Platón nos enseñó que habitamos en una caverna, encerrados, encadenados, viviendo de reproducciones y falsedades, mientras en el exterior se desarrolla la vida real. Al final, la existencia se desarrollaba como una lucha por salir de la caverna. El hombre debía deshacerse de sus ataduras y salir al mundo de las ideas, el mundo real, el mundo iluminado por el sol.
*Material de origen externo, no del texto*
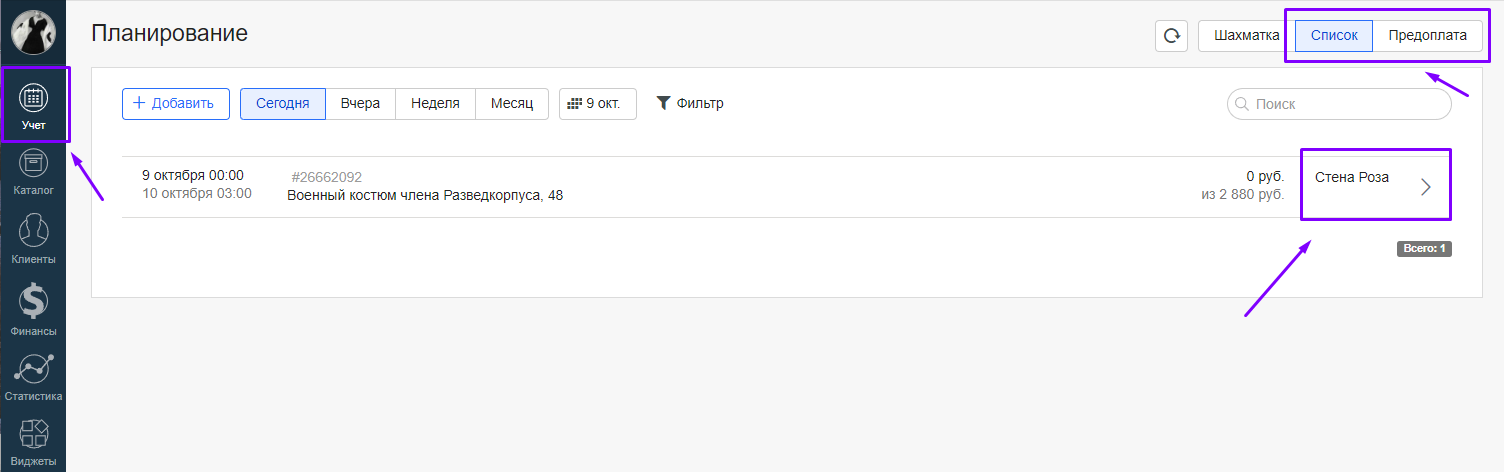Select the Неделя period toggle
The image size is (1504, 472).
pyautogui.click(x=435, y=104)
El problema es cuando no eres tú quién habita la caverna, sino cuando es la caverna la que habita dentro de ti, con su abismo pavoroso que te obliga a ser quién no quieres ser. En este punto, la necesidad de liberarse de la oscuridad interna es imperiosa. Es como si tuviese una niebla espesa ofuscando la mirada, con una tendencia suicida.
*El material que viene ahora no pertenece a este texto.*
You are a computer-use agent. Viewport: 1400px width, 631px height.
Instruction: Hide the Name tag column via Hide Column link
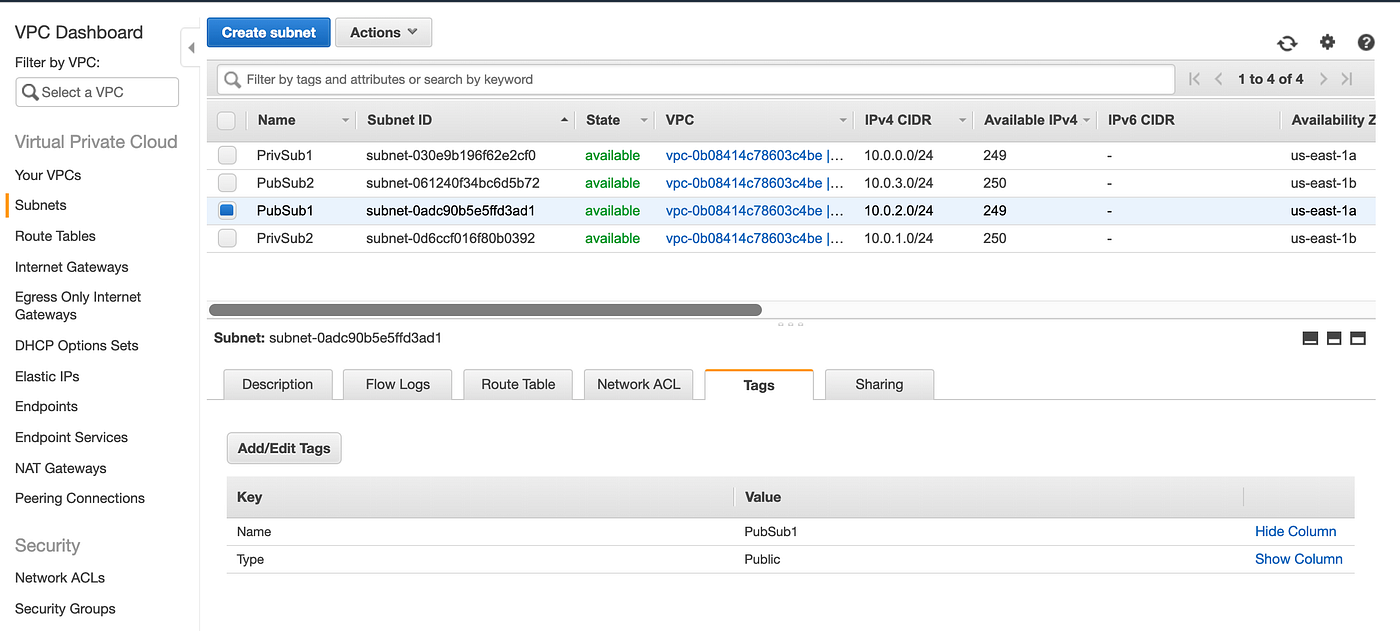(1296, 531)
En momentos como los de hoy, que me encuentro aprendiendo a ser quien soy, todo lo que hayo en el filo del abismo, dentro de esa cueva de figuraciones y mitos, hace parecer que me derrumbo. Mi poca apariencia de seguridad se sumerge en un laberinto, sin encontrar el equilibrio. La vida se convierte en una guerra contínua contra uno mismo. Pero por suerte, de la oscuridad puede salir luz, de la guerra la paz.
Tal vez sea bueno perderse en esa caverna que nos habita, para poder encontrarnos, sin máscaras, sin guiones teatrales. Encontrarnos desnudos de cualquier espejismo, con la verdad como Bien supremo.